CXR-Agent: Vision-language models for chest X-ray interpretation with uncertainty aware radiology reporting

Naman Sharma
2024-07-12
Abstract:Recently large vision-language models have shown potential when interpreting complex images and generating natural language descriptions using advanced reasoning. Medicine's inherently multimodal nature incorporating scans and text-based medical histories to write reports makes it conducive to benefit from these leaps in AI capabilities. We evaluate the publicly available, state of the art, foundational vision-language models for chest X-ray interpretation across several datasets and benchmarks. We use linear probes to evaluate the performance of various components including CheXagent's vision transformer and Q-former, which outperform the industry-standard Torch X-ray Vision models across many different datasets showing robust generalisation capabilities. Importantly, we find that vision-language models often hallucinate with confident language, which slows down clinical interpretation. Based on these findings, we develop an agent-based vision-language approach for report generation using CheXagent's linear probes and BioViL-T's phrase grounding tools to generate uncertainty-aware radiology reports with pathologies localised and described based on their likelihood. We thoroughly evaluate our vision-language agents using NLP metrics, chest X-ray benchmarks and clinical evaluations by developing an evaluation platform to perform a user study with respiratory specialists. Our results show considerable improvements in accuracy, interpretability and safety of the AI-generated reports. We stress the importance of analysing results for normal and abnormal scans separately. Finally, we emphasise the need for larger paired (scan and report) datasets alongside data augmentation to tackle overfitting seen in these large vision-language models.

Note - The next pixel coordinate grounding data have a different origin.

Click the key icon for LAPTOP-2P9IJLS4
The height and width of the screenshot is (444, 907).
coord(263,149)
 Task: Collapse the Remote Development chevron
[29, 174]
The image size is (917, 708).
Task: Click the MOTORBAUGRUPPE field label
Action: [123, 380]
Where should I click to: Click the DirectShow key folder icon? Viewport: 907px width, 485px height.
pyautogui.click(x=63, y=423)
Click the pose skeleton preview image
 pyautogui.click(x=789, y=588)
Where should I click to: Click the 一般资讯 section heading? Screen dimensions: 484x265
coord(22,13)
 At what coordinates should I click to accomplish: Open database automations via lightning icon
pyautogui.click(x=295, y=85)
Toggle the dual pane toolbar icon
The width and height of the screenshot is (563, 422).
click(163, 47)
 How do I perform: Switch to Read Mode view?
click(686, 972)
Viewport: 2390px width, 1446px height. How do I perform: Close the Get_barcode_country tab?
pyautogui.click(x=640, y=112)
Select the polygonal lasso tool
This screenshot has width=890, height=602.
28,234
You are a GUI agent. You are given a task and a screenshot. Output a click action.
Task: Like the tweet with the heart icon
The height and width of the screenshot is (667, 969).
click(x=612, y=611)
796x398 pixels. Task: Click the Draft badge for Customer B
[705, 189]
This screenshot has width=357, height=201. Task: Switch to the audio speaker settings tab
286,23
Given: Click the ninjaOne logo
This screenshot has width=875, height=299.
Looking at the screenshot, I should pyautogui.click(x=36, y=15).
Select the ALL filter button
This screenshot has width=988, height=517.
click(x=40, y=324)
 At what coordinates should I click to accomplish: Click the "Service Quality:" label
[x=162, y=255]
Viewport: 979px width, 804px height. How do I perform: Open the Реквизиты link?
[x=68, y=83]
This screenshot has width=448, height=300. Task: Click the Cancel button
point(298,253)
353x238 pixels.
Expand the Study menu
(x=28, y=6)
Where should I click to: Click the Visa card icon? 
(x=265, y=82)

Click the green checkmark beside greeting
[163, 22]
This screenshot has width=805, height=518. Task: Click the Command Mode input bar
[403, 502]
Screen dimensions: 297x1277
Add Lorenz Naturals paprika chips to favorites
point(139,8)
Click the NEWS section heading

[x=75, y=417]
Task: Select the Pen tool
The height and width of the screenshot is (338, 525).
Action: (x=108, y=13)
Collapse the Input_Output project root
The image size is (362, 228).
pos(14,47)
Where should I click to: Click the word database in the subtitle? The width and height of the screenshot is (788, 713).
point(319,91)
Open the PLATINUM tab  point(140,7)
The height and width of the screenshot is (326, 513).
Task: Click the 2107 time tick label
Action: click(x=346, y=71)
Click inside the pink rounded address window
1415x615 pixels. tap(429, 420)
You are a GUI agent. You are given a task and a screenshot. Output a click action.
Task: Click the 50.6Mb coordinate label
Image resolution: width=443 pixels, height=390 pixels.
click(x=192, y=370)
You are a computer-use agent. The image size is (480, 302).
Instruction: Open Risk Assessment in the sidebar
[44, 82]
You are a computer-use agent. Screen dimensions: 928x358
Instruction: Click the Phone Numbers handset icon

Image and Video Processing,Computer Vision and Pattern Recognition
What problem does this paper attempt to address?
The main problem that this paper attempts to solve is the significant increase in the number of chest X - ray examinations in the UK National Health Service (NHS) due to population aging, which has led to a large backlog of scans awaiting reporting. Specifically, the goals of the paper include: 1. **Understanding and evaluating the application of state - of - the - art (SOTA) large - scale vision - language models (VLMs) in chest X - ray (CXR) interpretation**: The paper evaluates the performance of existing state - of - the - art vision - language models in interpreting chest X - ray images through multiple datasets and benchmark tests. 2. **Collaborating with clinical experts to understand the barriers or deficiencies of these VLMs in entering clinical applications**: By collaborating with medical professionals, identify the problems faced by current technologies in practical applications, such as model uncertainty, hallucination phenomena, etc. 3. **Improving the existing state - of - the - art in static chest X - ray interpretation (i.e., images without prior scan comparison) under data and computational resource constraints**: Pay special attention to improving clinical interpretability, and develop methods that can generate radiology reports with uncertainty, in order to reduce the workload of clinicians and improve the accuracy of diagnosis. Through these goals, the paper aims to use advanced vision - language model technologies to improve the automatic interpretation and report generation process of chest X - ray images, thereby alleviating the pressure in the medical system and improving the efficiency of medical services.